问题
I have a numpy structured array of the following form:
x = np.array([(1,2,3)]*2, [('t', np.int16), ('x', np.int8), ('y', np.int8)])
I now want to generate views into this array that team up 't'
with either 'x'
or 'y'
. The usual syntax creates a copy:
v_copy = x[['t', 'y']]
v_copy
#array([(1, 3), (1, 3)],
# dtype=[('t', '<i2'), ('y', '|i1')])
v_copy.base is None
#True
This is not unexpected, since picking two fields is "fancy indexing", at which point numpy gives up and makes a copy. Since my actual records are large, I want to avoid the copy at all costs.
It is not at all true that the required elements cannot be accessed within numpy's strided memory model. Looking at the individual bytes in memory:
x.view(np.int8)
#array([1, 0, 2, 3, 1, 0, 2, 3], dtype=int8)
one can figure out the necessary strides:
v = np.recarray((2,2), [('b', np.int8)], buf=x, strides=(4,3))
v
#rec.array([[(1,), (3,)],
# [(1,), (3,)]],
# dtype=[('b', '|i1')])
v.base is x
#True
Clearly, v
points to the correct locations in memory without having created a copy. Unfortunately, numpy won't allow me to reinterpret these memory locations as the original data types:
v_view = v.view([('t', np.int16), ('y', np.int8)])
#ValueError: new type not compatible with array.
Is there a way to trick numpy into doing this cast, so that an array v_view
equivalent to v_copy
is created, but without having made a copy?
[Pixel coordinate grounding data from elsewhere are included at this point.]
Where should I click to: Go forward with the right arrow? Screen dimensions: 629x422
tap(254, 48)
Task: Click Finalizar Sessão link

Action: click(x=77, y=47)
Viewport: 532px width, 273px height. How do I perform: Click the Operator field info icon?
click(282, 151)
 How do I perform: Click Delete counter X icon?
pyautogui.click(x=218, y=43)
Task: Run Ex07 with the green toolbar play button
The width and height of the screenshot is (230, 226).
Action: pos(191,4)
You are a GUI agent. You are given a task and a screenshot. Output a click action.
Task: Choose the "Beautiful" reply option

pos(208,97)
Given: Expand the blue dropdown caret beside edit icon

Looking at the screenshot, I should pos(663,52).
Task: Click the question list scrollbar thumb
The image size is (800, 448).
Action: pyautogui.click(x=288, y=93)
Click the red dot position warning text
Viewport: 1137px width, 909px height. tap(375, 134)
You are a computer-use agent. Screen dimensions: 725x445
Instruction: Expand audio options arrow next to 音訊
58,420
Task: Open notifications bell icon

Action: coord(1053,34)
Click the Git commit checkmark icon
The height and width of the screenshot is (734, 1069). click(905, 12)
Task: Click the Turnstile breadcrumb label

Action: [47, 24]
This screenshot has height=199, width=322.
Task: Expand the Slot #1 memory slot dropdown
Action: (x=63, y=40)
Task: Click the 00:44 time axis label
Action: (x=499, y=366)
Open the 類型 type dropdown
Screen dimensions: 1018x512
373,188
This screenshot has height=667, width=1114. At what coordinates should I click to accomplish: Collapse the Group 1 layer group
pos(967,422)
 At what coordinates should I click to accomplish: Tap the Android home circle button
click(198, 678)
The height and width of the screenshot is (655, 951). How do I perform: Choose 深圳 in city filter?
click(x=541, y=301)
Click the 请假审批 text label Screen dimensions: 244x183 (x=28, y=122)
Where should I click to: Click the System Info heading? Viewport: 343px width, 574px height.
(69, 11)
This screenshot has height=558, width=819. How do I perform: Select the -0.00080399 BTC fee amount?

Perhaps working directly on v.__array_interface__
, as is done in np.lib.stride_tricks.as_strided()
?
回答1:
You can construct a suitable dtype like so
dt2 = np.dtype(dict(names=('t', 'x'), formats=(np.int16, np.int8), offsets=(0, 2)))
and then do
y = np.recarray(x.shape, buf=x, strides=x.strides, dtype=dt2)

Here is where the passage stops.